Chapter V. Thougths and Thankfullness


Whatever our personal feeling regarding the Greek Revival, we should not let them interfere with our judgement of this typically American adaptation of architectural forms. The attempt cannot be assayed merely from our present functional minded standpoint, for our aesthetic thoughts and the stage of historical development in which we find ourselves, are entirely different from their predecessors of the eighteen-hundreds. To people of the 'forties it was original, not banal to copy the Greeks for the revivalists were pioneers, not strictly copyists. We must therefore recognize that despite their structural idiosyncrasies, they endowed America with its first truly national style and an architectural tradition unsurpassed in dignity and monumental quality.

Typical of the purely objective trend of thought is the summation of the period given in "Newcomb's Outlines", "General characteristics - The style was exotic, heavy, archaeological, pedantic; in a measure adapted to formal public structures, but cold, stiff and unadapted to residential purposes." But the provincial Syracuse product, in common with the nation, had a warmth behind its cold facade. Even though at its height the Revival in Syracuse never attained the slander fineness typical of Southern interpretations, its matter-of-fact quality cannot help but envelope one.

It is to be regretted today that so many of the very finest homes are gone or in various stages of decay, for "in them were built the hopes, aspirations and ambitions of the men who made this Syracuse" ("Old Houses of Syracuse" by Dutcher). The extremely simple and the very late structures are almost innumerable. But it is the more typical colonnade that seems to be missing one hundred years later; not because Syracuse was lacking in columns, as the 1855 engraving on page 5 will refute, but probably due to changed economic conditions producing more expensive help and lessened incomes with higher cost of upkeep. Lacking too, are most early business structures having long since given way to modern progress, and for that reason little mention of them has been made. Suffice it to say that all general characteristics of the Greek Revival style were probably adapted to this type of structure. "Probably" is essential for it is dangerous to base assumptions on but one or two extant examples and three or four others known only through inaccurate drawings. This is perhaps the chief disadvantage of working with tie period at this time. With comparatively so few remnants, it is difficult to detect trends or to say definitely, for example, that the Corinthian style was rarely used in Syracuse.

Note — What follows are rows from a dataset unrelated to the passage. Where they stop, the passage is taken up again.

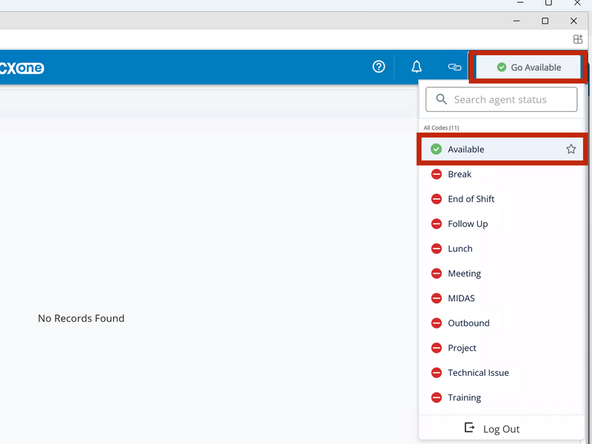Image resolution: width=592 pixels, height=444 pixels.
Task: Focus the Search agent status field
Action: point(501,99)
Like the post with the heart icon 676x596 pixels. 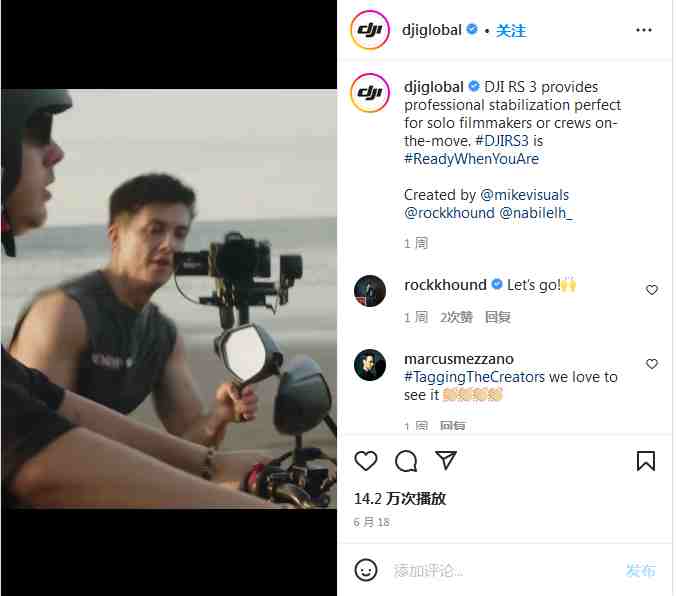366,461
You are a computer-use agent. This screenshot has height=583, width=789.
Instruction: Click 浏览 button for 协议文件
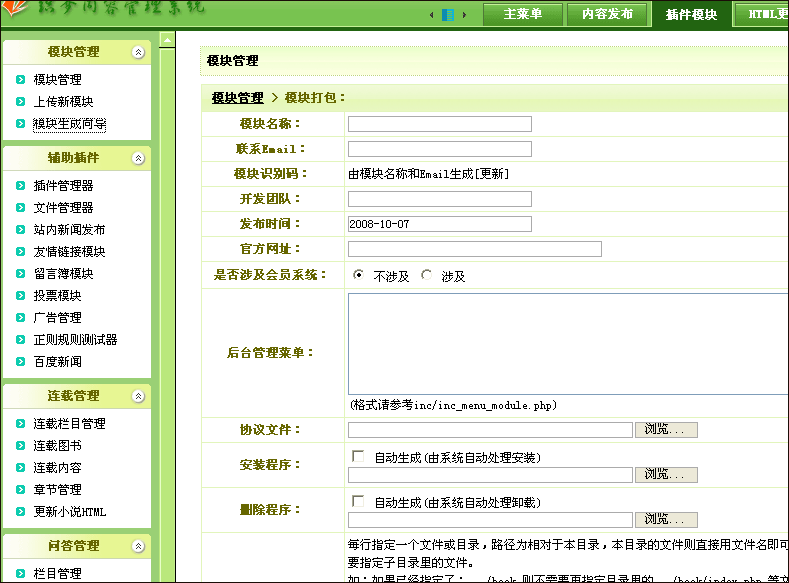(x=666, y=430)

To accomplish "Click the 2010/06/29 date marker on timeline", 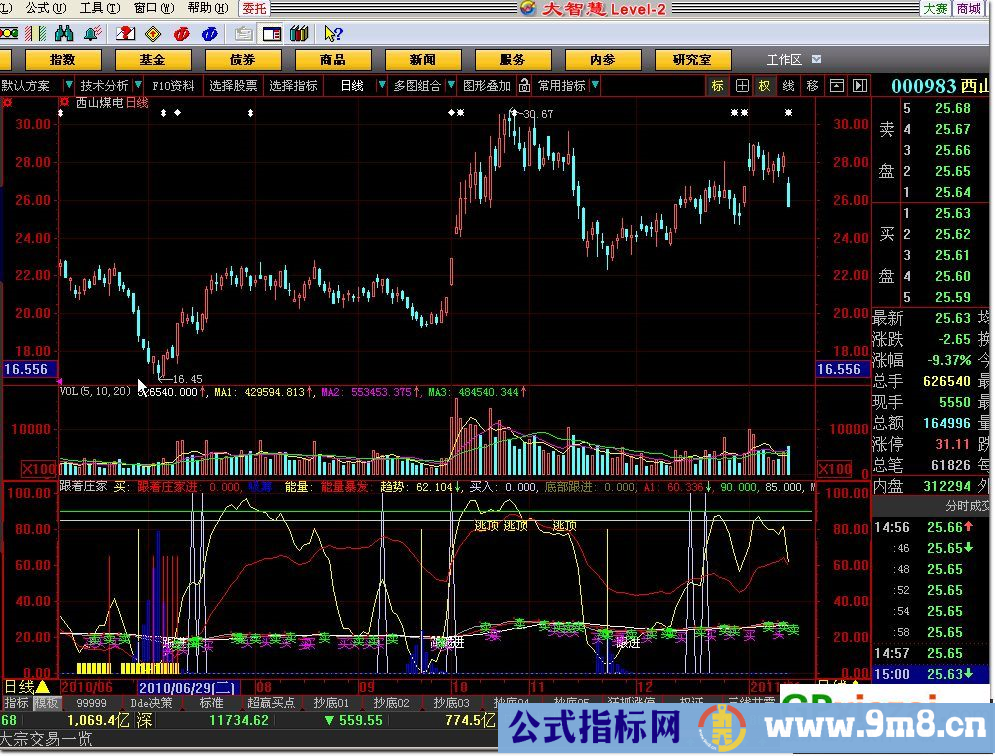I will (186, 687).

On the other hand, we should consider ourselves fortunate in having the examples that are now extant. Largely of wood, buildings of the period were not constructed for permanency lasting over a century. But still left today are examples with Adam remnants, the later simple house with side wings, the full flowering of colonnaded facades and pure Greek details; examples of the short-lived Egyptian variety, and of the Octagon house. Syracuse still has its Doric Parthenons and Temples of Paestum, Ionic Erectheums and Temples on the Illieus furnishing the basis for the ingrained love of the simple, refined and chastened in architecture which underlies so much of our creative work today.